» Exercise description
Count how many lines in the rows below contain the word "image". Reply with only that number.

» Information supplied
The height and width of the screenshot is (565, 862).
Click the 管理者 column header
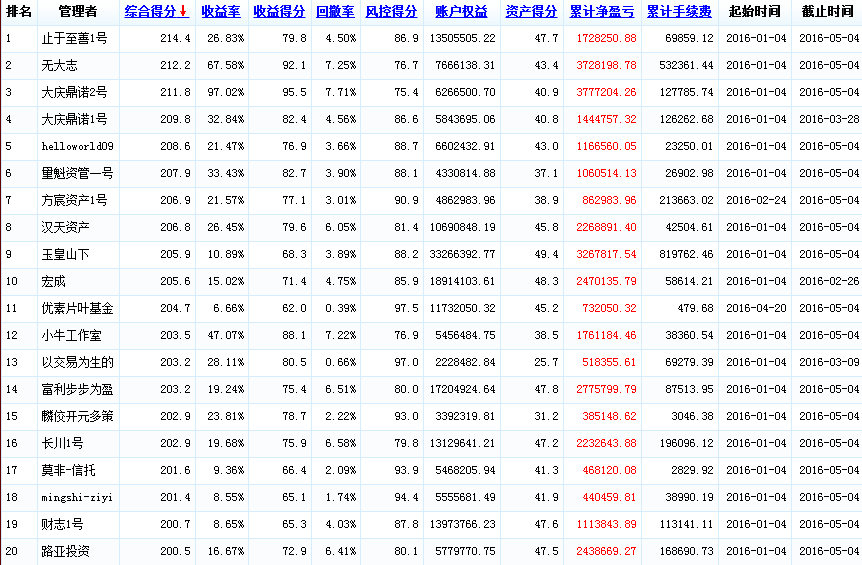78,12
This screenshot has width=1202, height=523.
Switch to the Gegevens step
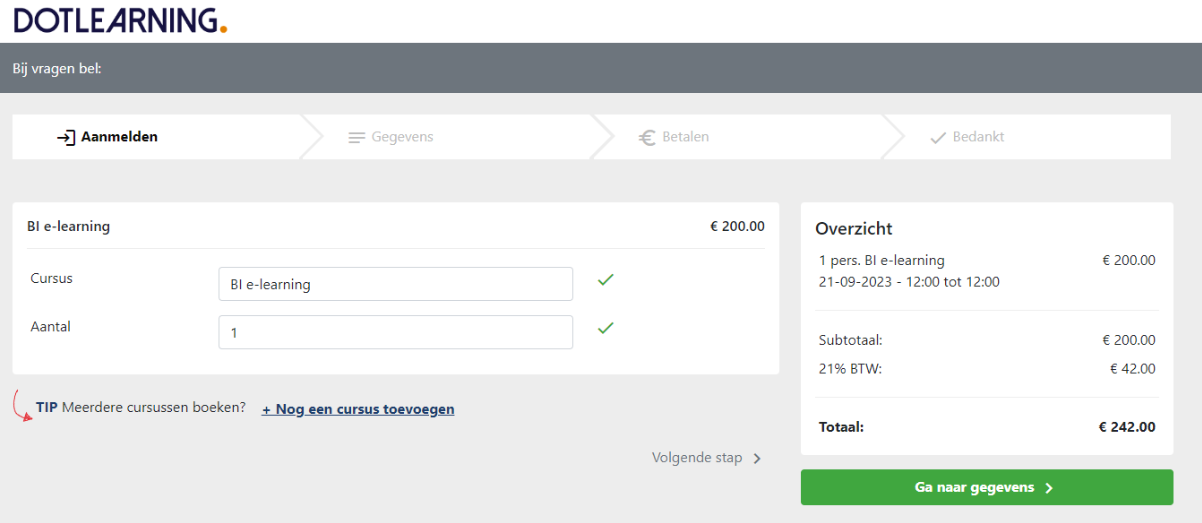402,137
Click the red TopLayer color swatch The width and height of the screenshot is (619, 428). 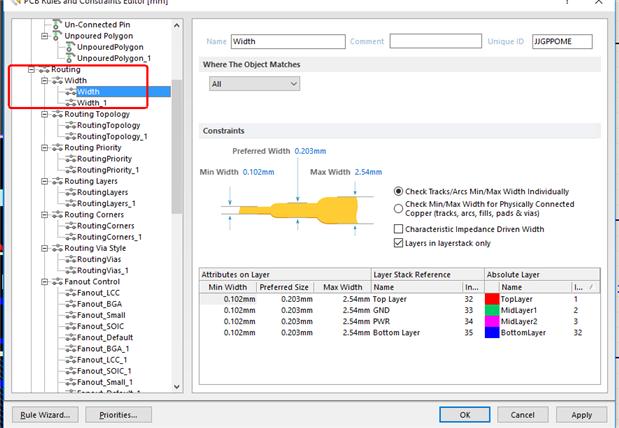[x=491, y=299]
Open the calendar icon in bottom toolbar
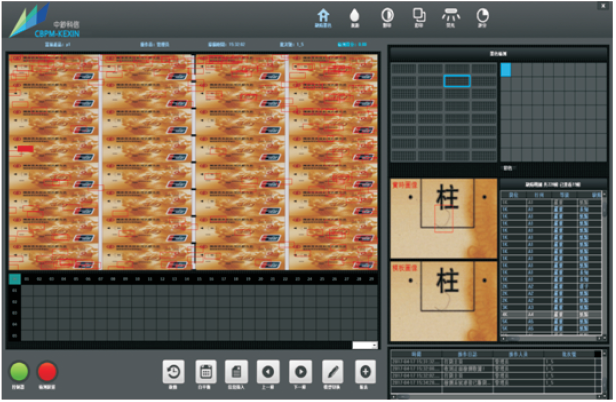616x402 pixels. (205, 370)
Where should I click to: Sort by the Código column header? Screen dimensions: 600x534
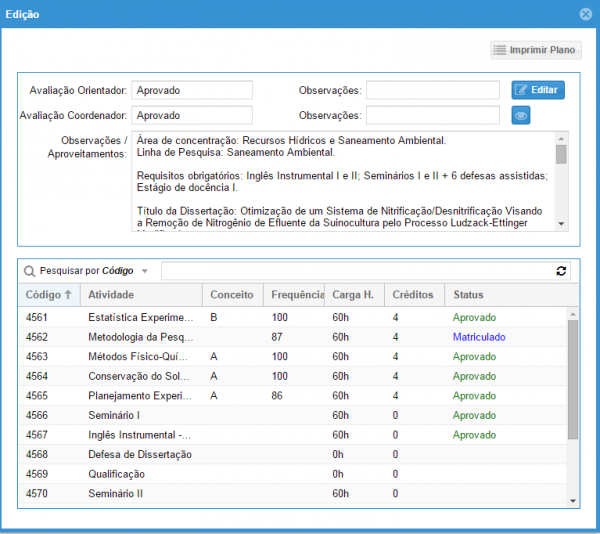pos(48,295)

---

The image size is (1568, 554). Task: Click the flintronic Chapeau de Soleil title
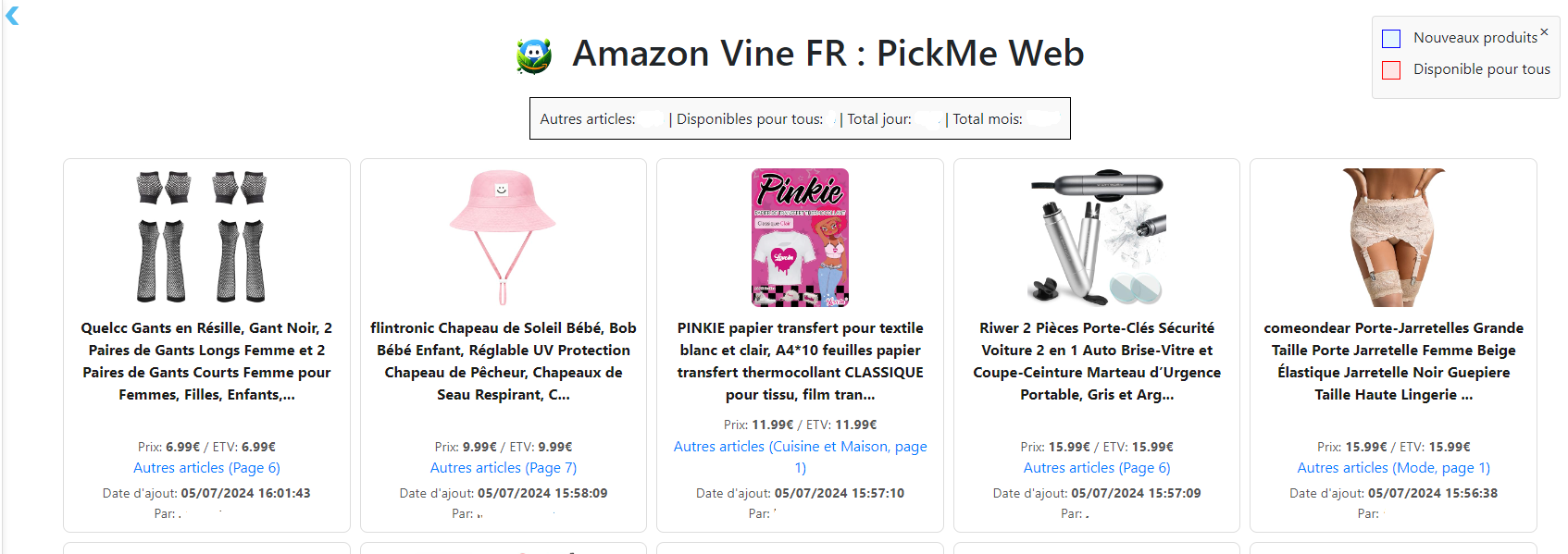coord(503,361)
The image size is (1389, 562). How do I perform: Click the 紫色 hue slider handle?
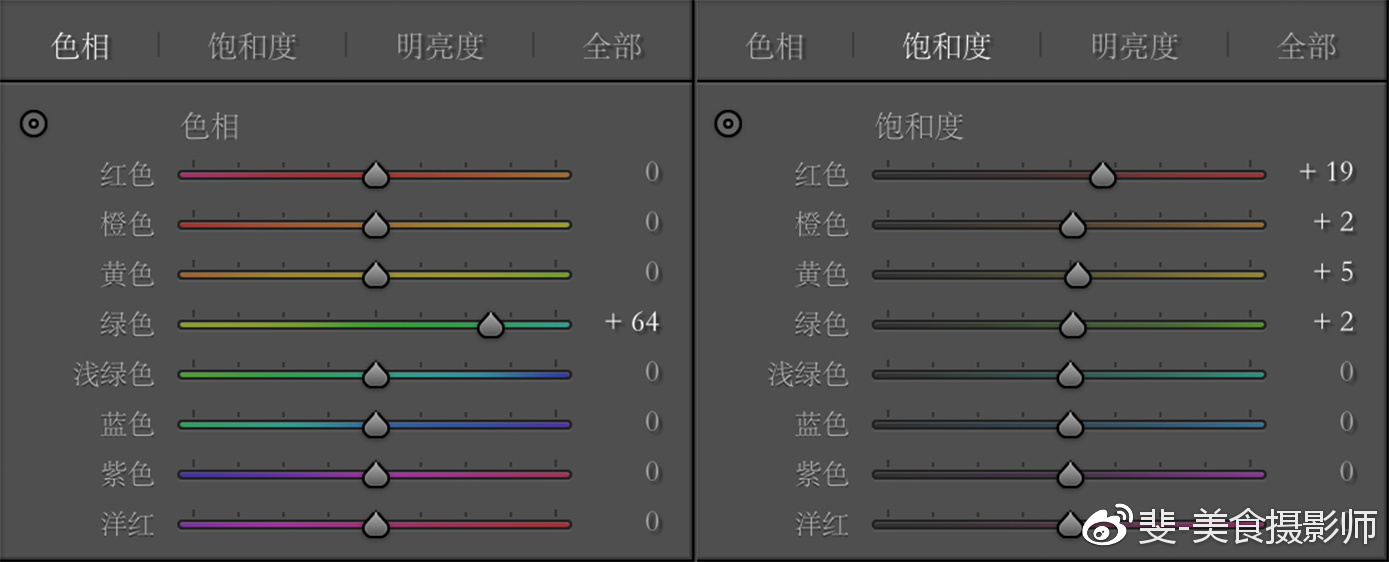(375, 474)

--

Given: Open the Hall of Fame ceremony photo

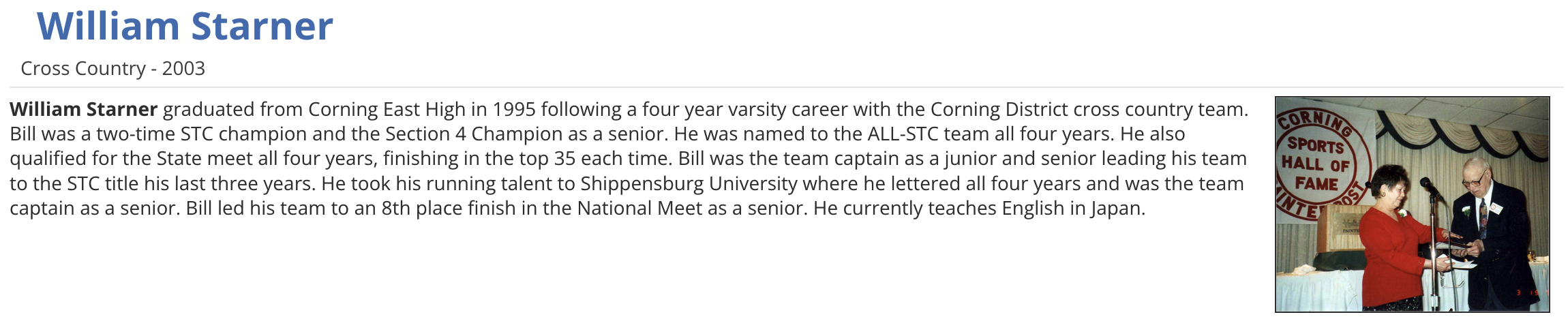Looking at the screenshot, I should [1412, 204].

» Answer to this exercise
2